PaaS is all about providing higher-level abstractions to developers (e.g. websites, queues, databases etc) that hide the details of the underlying Virtual Machines (even though they are still there). This can increase productivity and reduce complexity, but it comes at a cost of reduced flexibility. Some PaaS stacks can run on arbitrary IaaS platforms (allowing them to be run on multiple cloud providers), while others are tied to a single cloud provider. While some people get concerned about the potential for “lock in”, in practice very few solutions are moved from one cloud provider to another. Some of the implications of PaaS based solutions include:
- Features such as high availability, backup and autoscaling are often provided as a part of the service, eliminating additional complexity and costs
- Components don’t need to be individually licensed or deployed
- You will be constrained in which technologies you can use and how they can be configured
- It may not be possible to run the solution outside of the platform it was designed for.
In Microsoft Azure, we’ve seen most people favour PaaS for new development, but they often choose IaaS for migrating existing solutions to the cloud. It’s also worth noting that IaaS vs PaaS is not a binary decision – in many cases the most sensible option is to mix and match the approaches for different solution components (for example, a PaaS Web App talking to a NoSQL database running on a VM).
Single- or Multi-tenant?
The final question for today is whether to go for a single-tenant model (where each customer’s solution components are deployed separately) or a multi-tenant model (where multiple customers are supported by the same set of components).
A single-tenant solution is the natural starting point for an existing on-premises app, or one that is designed to run in customers’ own subscriptions. Typically this results in a solution with one database for each customer, and it may also involve a separate website for each customer. These may be each deployed to their own VMs, or it may be possible to deploy multiple components for different customers to the same VMs. Some of the implications of a single-tenant solution include:
- The solution may make less efficient use of resources (compared to a multi-tenant solution) and hence cost more to run
- Tenants can be deployed, upgraded and scaled independently. This increases flexibility but also significantly increases complexity. For example you could end up having different customer databases running with different versions of the schema.

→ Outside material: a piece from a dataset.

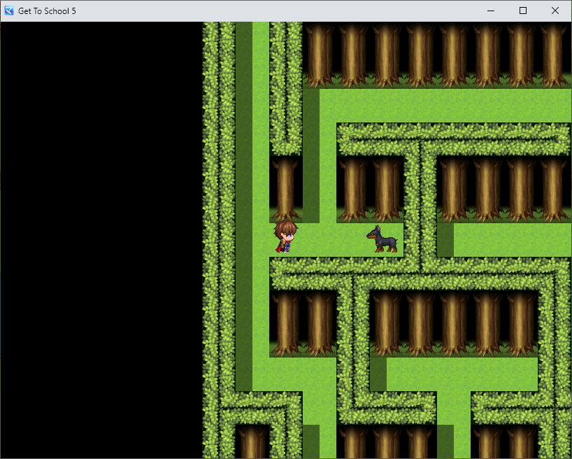Image resolution: width=572 pixels, height=459 pixels.
Task: Minimize the game window
Action: coord(491,10)
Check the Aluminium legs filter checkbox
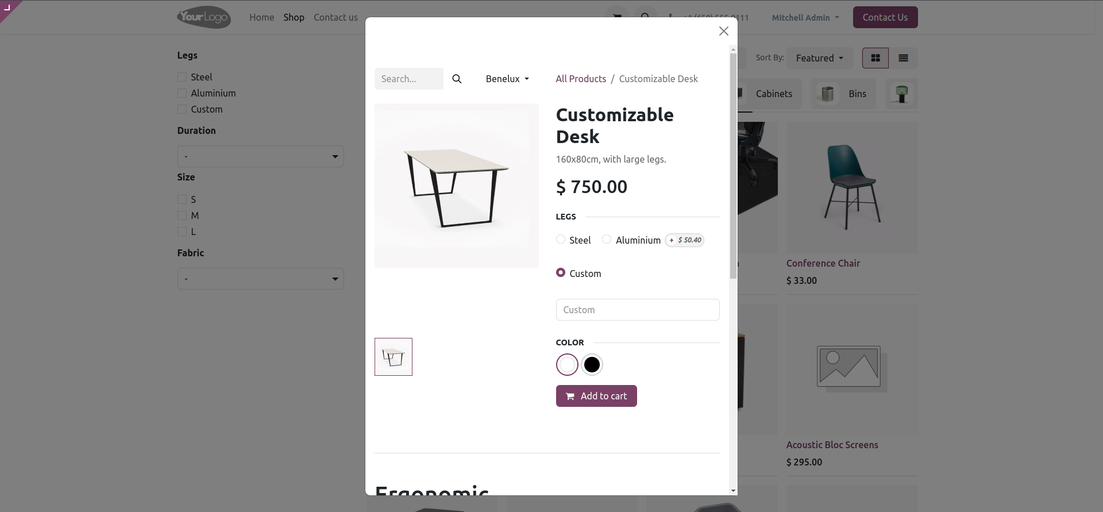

- Data and code is inherently isolated, making it unlikely that you will accidentally leak data across tenants. However this also makes it difficult to get aggregate data out of the solution for analytics or similar purposes.
Multi-tenant solutions generally require a bit more care to build, as you need to make sure that the solution supports all tenants while maintaining the illusion to your customers that they are the only ones using the app. However the solution should be easier to grow and manage long-term, and as such this is usually the default option for “born in the cloud” apps. Some of the implications include:
- The solution can make efficient use of resources, although you may need to be wary of “noisy neighbour” problems
- The application will be deployed and managed centrally for all customers. This may limit flexibility for users, for example it won’t be possible for some users to remain on an older version.
- You need to be extra careful to maintain data privacy by not sharing any data across tenants (since everyone’s data will be in the same database or other components).
Conclusion
If you’re building a brand new consumer-facing SaaS application, chances are you want to design a multi-tenant PaaS-based solution that is deployed into your own cloud subscription. However many businesses are dealing with challenges such as an existing code base, an existing customer base and evolving business strategies that can mean that other solutions may be more appropriate. In rare cases it may even make sense to build multiple versions of your solution supporting different models, but this should probably only be considered as a part of a short-term transition strategy.
I hope this post has given some useful insight into these questions and the reasons for choosing one model over another.